Despite the possibility of accessing the [EDH] database through a Web browser, it is many times convenient to get the Open Data Repository by the [EDH] through its public Application Programming Interface (API).

For inscriptions, the generic search pattern Uniform Resource Identifier (URI) is:

https://edh-www.adw.uni-heidelberg.de/data/api/inscriptions/search?par_1=value&par_2=value&par_n=value

with parameters par \(1,2,...n\).


Response

The response from a query is in a Java Script Object Notation or JSON format such as:

{
   "total" : 61,
   "limit" : "20",
   "items" : [ ... ]
}

In this case, "items" has an array as a value where the returned records are located. The "total" and "limit" values correspond to the total number of records of the query, and the limit number is the amount of records to appear in the browser after the query.


Accessing the EDH database using R

Accessing the [EDH] database [API] using R is possible with a convenient function that produces the generic search pattern [URI]. Hence, the function get.edh() from the sdam package allows having access to the data with the available parameters that are recorded as arguments. Then the returned [JSON] file is converted into a list data object with function fromJSON() from the rjson package.

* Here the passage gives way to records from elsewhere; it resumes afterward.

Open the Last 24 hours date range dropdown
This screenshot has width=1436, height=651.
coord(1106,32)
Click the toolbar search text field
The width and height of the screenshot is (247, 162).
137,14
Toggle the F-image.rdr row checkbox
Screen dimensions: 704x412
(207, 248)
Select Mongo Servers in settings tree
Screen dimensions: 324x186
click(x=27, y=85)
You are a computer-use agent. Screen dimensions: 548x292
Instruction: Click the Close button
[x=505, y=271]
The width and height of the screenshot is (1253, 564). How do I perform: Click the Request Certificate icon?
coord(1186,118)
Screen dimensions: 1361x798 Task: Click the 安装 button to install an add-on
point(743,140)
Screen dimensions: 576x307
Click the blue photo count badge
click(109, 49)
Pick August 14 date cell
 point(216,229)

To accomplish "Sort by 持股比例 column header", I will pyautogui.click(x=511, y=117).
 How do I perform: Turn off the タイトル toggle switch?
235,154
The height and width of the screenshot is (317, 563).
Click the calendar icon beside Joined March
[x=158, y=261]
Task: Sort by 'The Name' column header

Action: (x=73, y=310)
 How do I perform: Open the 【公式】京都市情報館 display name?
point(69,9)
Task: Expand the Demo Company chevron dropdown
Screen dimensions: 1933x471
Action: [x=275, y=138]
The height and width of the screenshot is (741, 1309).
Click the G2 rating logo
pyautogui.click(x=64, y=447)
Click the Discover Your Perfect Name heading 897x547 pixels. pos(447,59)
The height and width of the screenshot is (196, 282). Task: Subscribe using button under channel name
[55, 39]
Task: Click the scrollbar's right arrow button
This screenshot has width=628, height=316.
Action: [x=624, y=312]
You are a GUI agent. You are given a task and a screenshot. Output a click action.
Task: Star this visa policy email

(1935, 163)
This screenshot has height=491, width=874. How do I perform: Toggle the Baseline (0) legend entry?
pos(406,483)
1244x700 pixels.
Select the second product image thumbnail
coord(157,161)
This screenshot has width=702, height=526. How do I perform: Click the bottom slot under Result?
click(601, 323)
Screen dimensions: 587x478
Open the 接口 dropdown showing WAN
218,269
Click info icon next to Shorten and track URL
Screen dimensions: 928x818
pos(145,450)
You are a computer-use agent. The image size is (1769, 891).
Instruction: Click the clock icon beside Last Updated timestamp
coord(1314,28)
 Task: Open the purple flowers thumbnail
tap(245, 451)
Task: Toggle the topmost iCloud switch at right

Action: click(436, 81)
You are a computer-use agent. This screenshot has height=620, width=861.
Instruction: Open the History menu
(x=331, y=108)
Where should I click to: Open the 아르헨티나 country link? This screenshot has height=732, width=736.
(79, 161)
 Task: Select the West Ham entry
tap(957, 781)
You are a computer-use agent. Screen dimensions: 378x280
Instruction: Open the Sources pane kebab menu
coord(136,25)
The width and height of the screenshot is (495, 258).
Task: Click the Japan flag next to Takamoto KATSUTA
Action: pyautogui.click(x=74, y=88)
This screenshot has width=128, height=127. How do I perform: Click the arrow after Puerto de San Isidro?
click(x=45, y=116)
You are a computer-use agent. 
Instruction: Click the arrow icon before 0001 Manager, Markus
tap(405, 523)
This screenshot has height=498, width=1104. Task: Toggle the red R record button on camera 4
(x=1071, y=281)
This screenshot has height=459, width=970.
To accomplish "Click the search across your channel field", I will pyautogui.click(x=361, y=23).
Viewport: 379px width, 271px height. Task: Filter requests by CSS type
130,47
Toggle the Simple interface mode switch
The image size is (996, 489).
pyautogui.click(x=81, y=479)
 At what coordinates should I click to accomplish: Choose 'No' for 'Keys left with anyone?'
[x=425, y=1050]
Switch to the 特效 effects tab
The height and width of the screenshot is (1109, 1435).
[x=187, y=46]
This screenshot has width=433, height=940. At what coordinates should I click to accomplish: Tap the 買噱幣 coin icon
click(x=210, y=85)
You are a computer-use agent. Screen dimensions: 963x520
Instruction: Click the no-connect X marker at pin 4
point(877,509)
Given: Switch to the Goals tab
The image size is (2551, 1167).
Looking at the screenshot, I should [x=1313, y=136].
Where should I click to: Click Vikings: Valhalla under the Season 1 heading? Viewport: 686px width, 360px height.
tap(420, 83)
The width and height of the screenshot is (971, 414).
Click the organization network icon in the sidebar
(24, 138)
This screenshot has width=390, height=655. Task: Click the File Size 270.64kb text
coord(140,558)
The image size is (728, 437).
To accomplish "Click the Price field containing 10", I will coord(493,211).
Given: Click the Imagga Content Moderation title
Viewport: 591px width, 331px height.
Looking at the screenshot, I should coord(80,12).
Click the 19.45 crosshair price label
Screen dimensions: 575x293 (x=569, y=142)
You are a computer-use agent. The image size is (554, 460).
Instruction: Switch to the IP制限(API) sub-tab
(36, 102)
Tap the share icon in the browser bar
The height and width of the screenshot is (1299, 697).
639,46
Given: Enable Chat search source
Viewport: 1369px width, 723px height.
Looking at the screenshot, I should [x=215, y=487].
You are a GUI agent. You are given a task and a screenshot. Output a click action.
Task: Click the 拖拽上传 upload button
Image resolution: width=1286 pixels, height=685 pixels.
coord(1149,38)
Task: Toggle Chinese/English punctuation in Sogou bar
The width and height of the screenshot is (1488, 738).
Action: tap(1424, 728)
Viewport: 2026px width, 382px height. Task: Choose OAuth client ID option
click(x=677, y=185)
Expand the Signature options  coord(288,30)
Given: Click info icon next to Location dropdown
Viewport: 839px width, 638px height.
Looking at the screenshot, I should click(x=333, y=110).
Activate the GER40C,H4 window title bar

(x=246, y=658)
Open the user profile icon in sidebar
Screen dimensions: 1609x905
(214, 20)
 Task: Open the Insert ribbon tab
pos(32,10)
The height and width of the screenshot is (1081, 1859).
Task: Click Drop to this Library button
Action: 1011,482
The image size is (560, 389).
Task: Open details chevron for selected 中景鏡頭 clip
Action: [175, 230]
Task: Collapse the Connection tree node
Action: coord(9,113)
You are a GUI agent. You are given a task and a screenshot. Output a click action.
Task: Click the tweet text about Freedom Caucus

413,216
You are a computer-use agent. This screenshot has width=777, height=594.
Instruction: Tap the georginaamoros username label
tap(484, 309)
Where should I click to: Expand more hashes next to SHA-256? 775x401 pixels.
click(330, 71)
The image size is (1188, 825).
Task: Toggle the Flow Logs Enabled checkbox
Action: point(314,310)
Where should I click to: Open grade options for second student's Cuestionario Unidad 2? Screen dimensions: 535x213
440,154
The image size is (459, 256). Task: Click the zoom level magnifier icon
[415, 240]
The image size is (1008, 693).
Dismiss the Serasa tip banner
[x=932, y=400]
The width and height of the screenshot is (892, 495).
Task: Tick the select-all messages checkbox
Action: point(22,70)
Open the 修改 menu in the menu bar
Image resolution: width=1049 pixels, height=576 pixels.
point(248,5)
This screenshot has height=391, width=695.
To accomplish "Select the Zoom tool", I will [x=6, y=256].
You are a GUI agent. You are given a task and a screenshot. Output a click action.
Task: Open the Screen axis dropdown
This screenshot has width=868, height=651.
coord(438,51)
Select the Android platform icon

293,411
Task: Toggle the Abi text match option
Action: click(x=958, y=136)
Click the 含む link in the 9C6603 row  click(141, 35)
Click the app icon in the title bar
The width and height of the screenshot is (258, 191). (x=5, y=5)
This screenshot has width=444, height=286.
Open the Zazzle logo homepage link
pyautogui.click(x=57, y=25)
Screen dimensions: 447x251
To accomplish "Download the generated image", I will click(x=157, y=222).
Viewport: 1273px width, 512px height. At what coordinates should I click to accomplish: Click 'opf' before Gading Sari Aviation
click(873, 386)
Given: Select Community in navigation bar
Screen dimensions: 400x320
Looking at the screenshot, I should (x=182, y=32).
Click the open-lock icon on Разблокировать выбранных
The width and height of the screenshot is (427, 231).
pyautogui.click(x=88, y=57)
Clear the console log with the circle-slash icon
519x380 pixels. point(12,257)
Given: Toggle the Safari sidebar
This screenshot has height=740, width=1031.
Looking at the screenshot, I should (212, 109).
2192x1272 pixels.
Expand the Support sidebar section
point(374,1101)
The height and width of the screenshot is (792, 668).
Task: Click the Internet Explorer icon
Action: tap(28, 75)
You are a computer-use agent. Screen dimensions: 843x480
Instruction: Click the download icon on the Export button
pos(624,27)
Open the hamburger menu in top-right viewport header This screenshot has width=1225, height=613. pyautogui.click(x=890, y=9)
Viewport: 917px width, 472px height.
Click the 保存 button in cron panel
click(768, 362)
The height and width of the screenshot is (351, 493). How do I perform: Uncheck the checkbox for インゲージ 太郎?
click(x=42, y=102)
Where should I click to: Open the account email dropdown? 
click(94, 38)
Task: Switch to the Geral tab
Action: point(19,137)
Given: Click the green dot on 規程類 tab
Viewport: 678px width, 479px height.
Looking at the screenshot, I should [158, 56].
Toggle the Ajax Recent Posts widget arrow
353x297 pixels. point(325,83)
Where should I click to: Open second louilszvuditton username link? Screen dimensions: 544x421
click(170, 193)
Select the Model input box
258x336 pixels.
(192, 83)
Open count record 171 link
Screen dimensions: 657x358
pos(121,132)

Currently, function get.edh() allows getting data with the search parameter either from "inscriptions" (the default option) or else from "geography". The other two search options from the [EDH] database [API], which are "photos" and "bibliography", may be implemented in the future in this function.


Function usage

get.edh()
# arguments supported
R> get.edh(search = c("inscriptions", "geography")
          , url = "https://edh-www.adw.uni-heidelberg.de/data/api"
          , hd_nr, province, country, findspot_modern
          , findspot_ancient, year_not_before, year_not_after
          , tm_nr, transcription, type, bbox, findspot, pleiades_id
          , geonames_id, offset, limit, maxlimit=4000, addID, printQ)

Note

R>” at the beginning of the line means that the following code is written in R. Comments are preceded by “#”.


Search parameters

The following parameter description is from the [EDH] database [API]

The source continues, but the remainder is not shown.